- Work to be completed -
Give the records from their first line through the line containing "coord(1149,572)" as a Markdown table with the columns "Row" and "Line", skipping blank lines. Leave the pictures out of the answer.

- Collected data -
↓↓↓

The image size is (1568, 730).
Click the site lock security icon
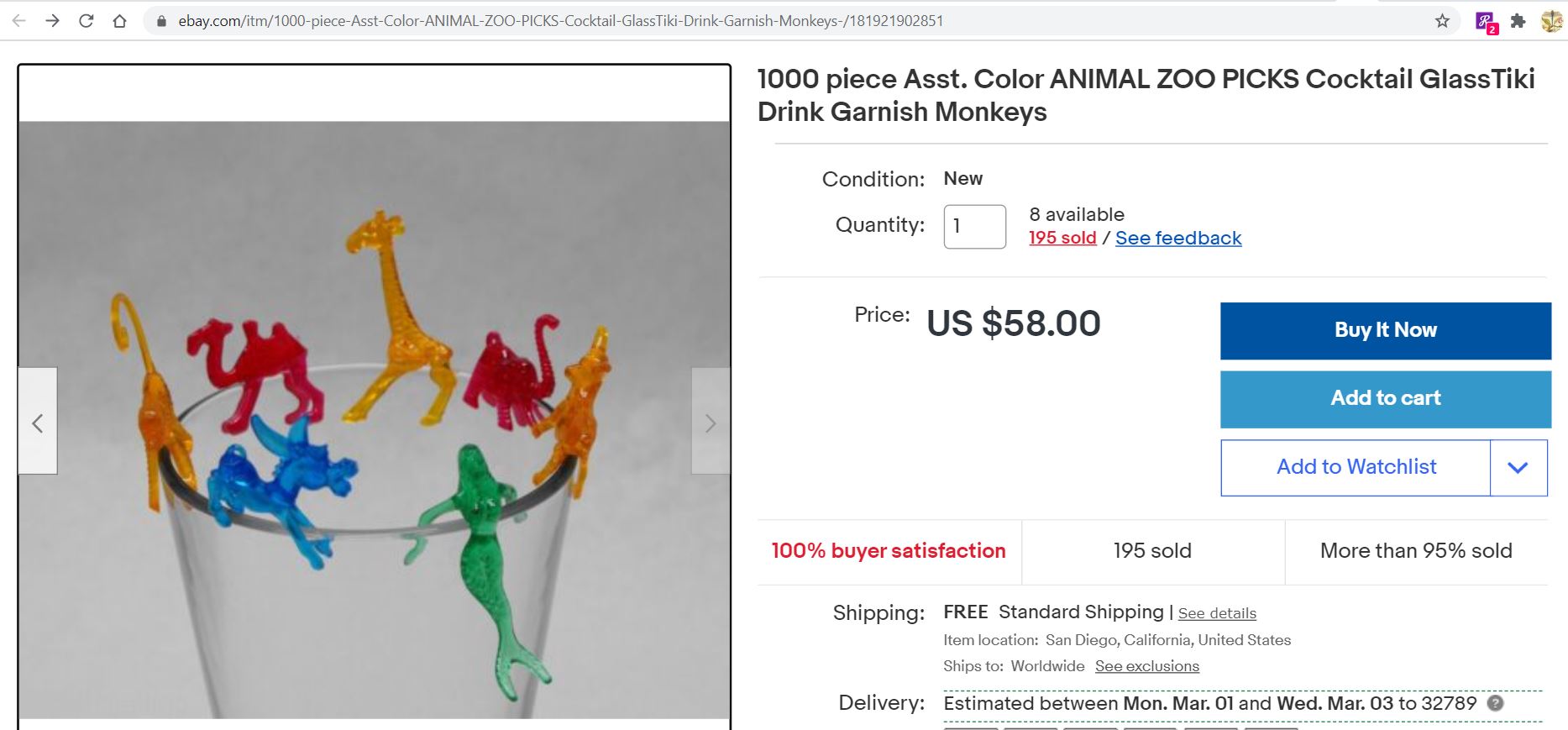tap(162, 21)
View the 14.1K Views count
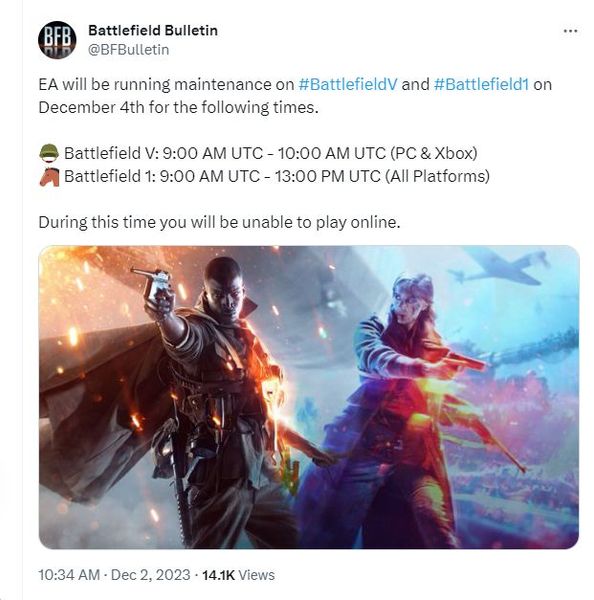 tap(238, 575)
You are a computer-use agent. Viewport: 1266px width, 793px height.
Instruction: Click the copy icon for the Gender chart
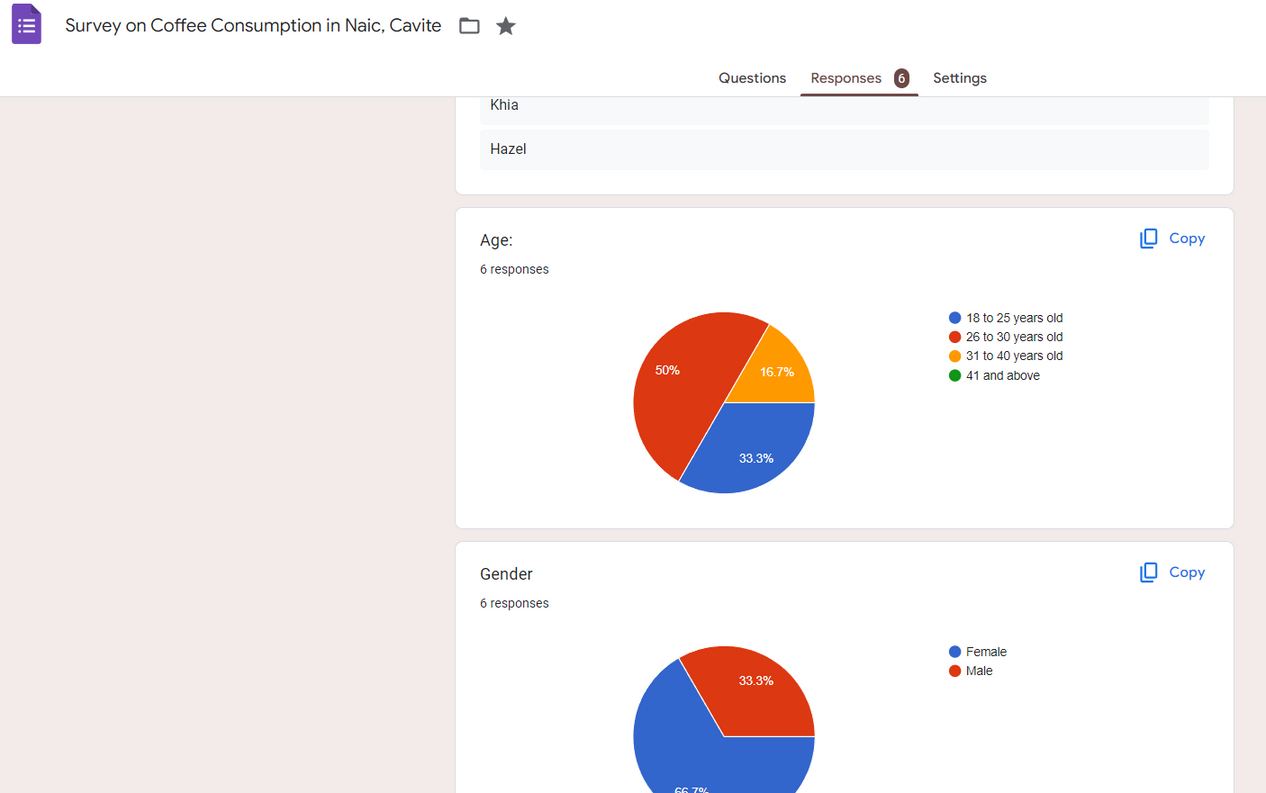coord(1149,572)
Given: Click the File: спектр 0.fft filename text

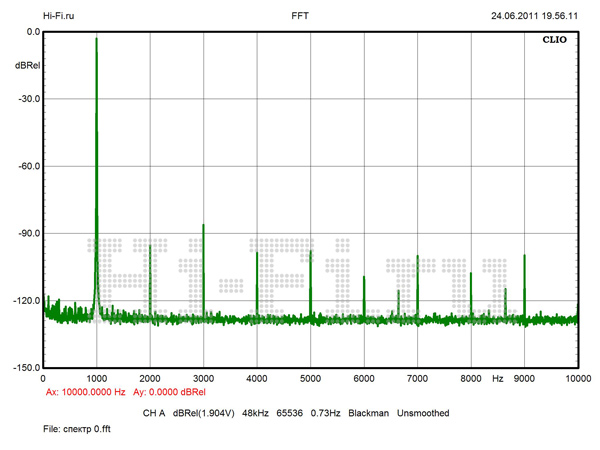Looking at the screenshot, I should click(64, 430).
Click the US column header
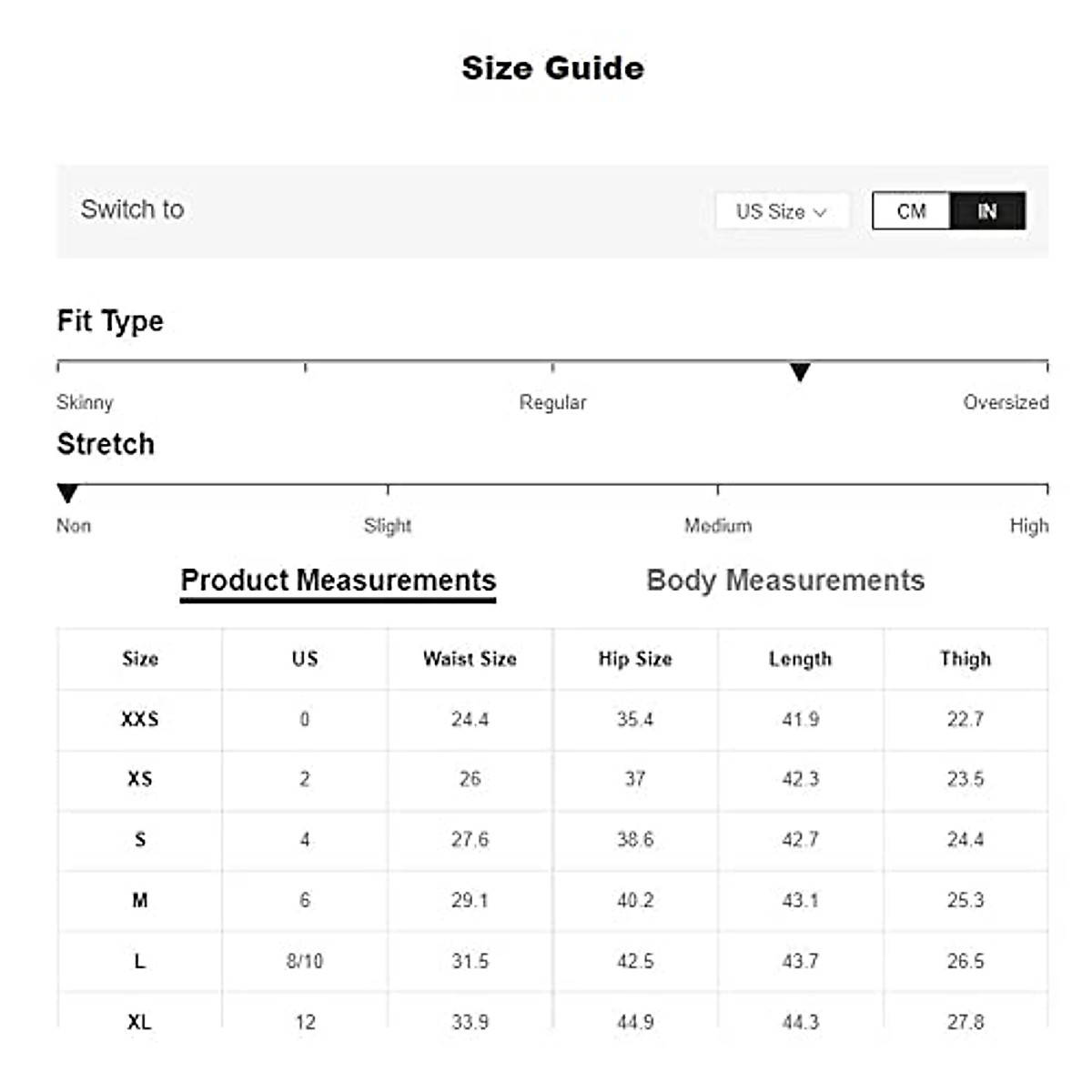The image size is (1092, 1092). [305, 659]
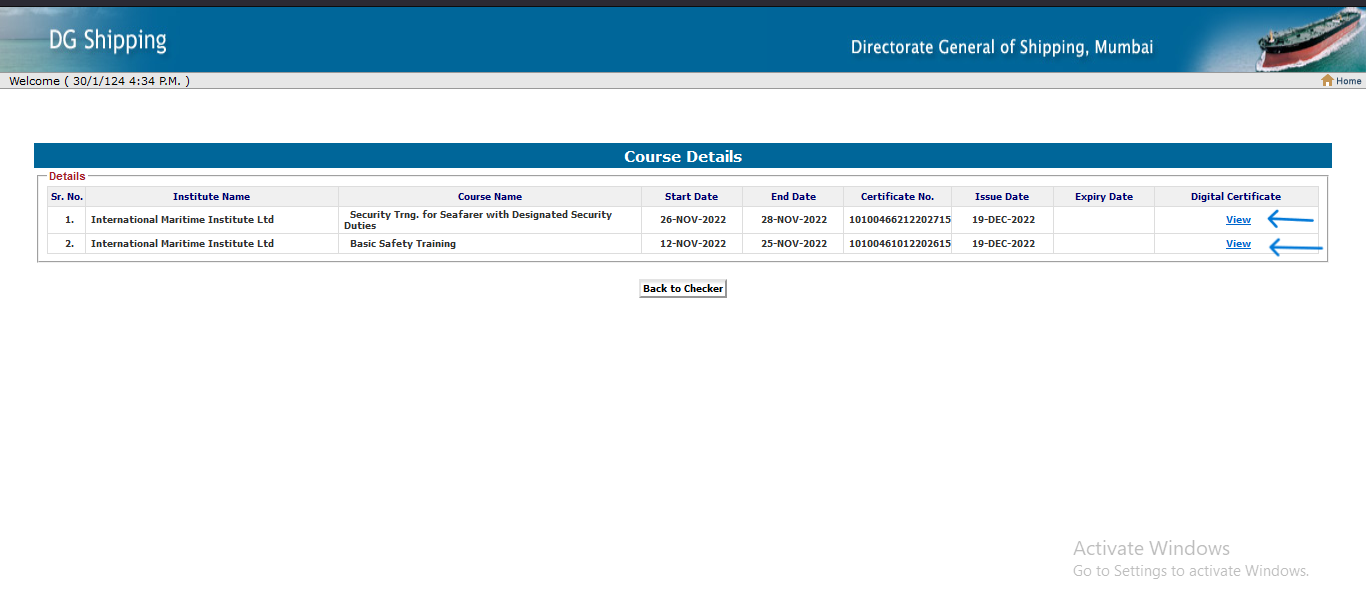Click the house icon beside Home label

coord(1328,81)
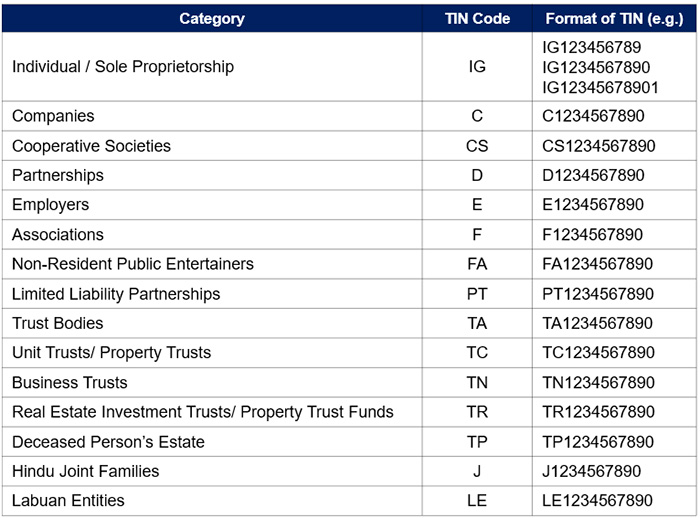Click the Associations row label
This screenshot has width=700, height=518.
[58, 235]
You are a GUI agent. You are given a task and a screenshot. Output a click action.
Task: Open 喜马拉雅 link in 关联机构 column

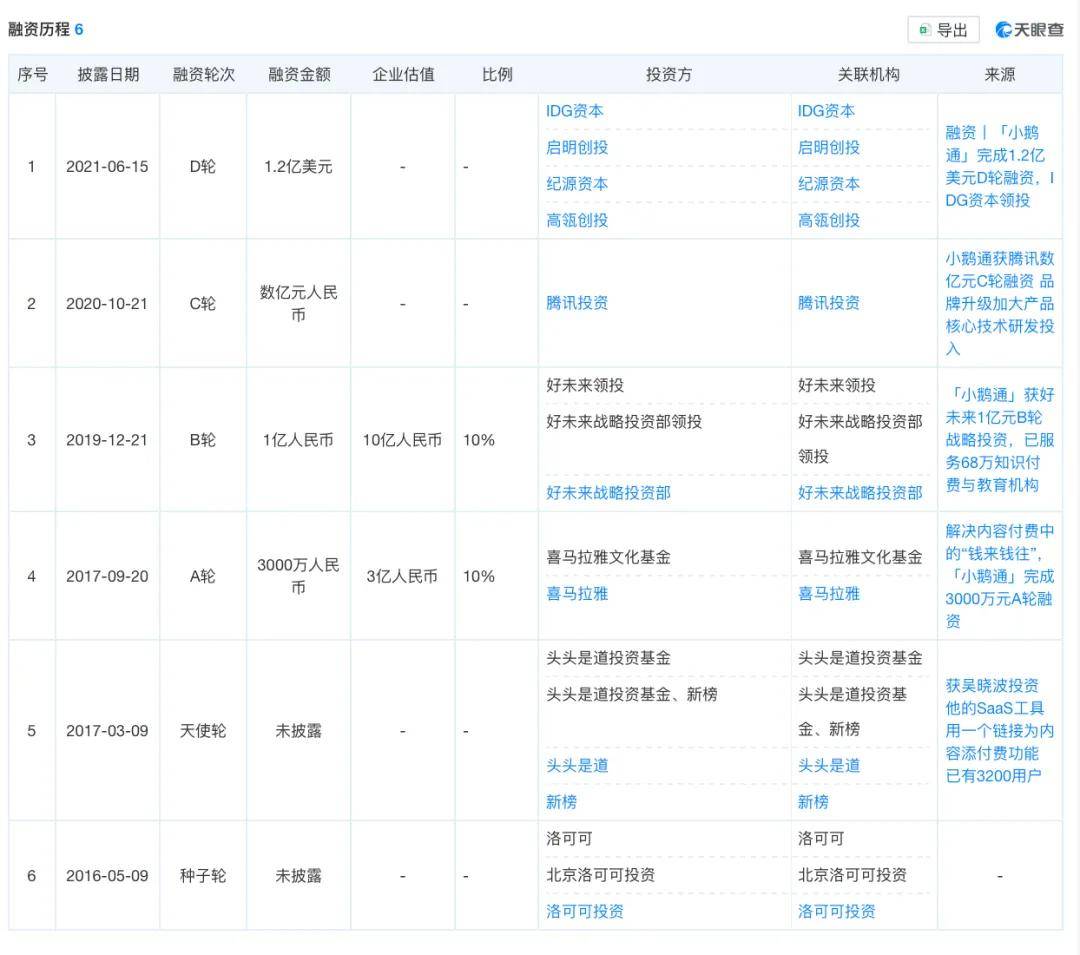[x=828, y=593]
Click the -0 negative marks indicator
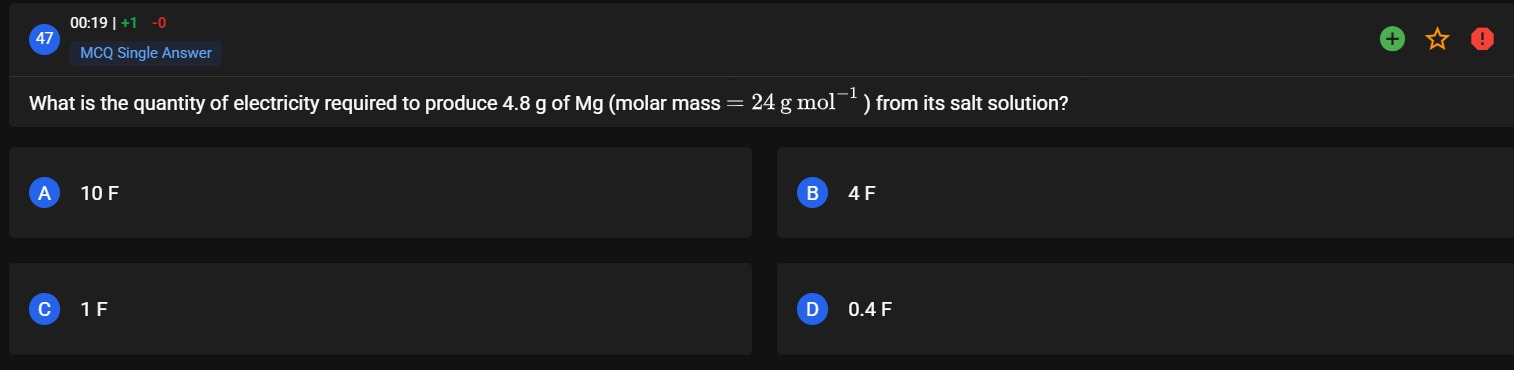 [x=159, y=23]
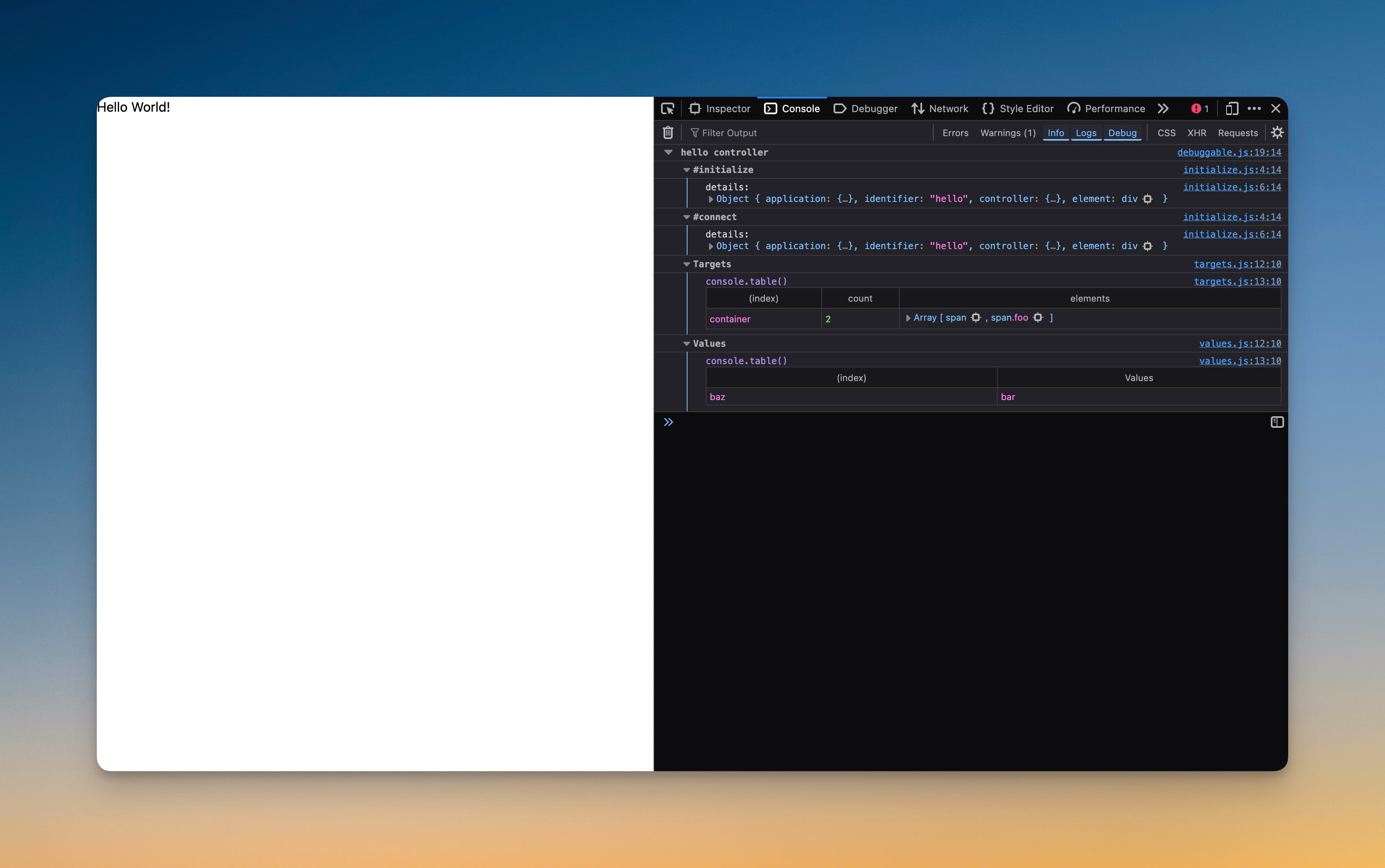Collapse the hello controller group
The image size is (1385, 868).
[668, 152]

↑↑↑

- Reply -
| Row | Line |
|---|---|
| 1 | The image size is (1568, 730). |
| 2 | Click the site lock security icon |
| 3 | tap(162, 21) |
| 4 | View the 14.1K Views count |
| 5 |  tap(238, 575) |
| 6 | You are a computer-use agent. Viewport: 1266px width, 793px height. |
| 7 | Instruction: Click the copy icon for the Gender chart |
| 8 | coord(1149,572) |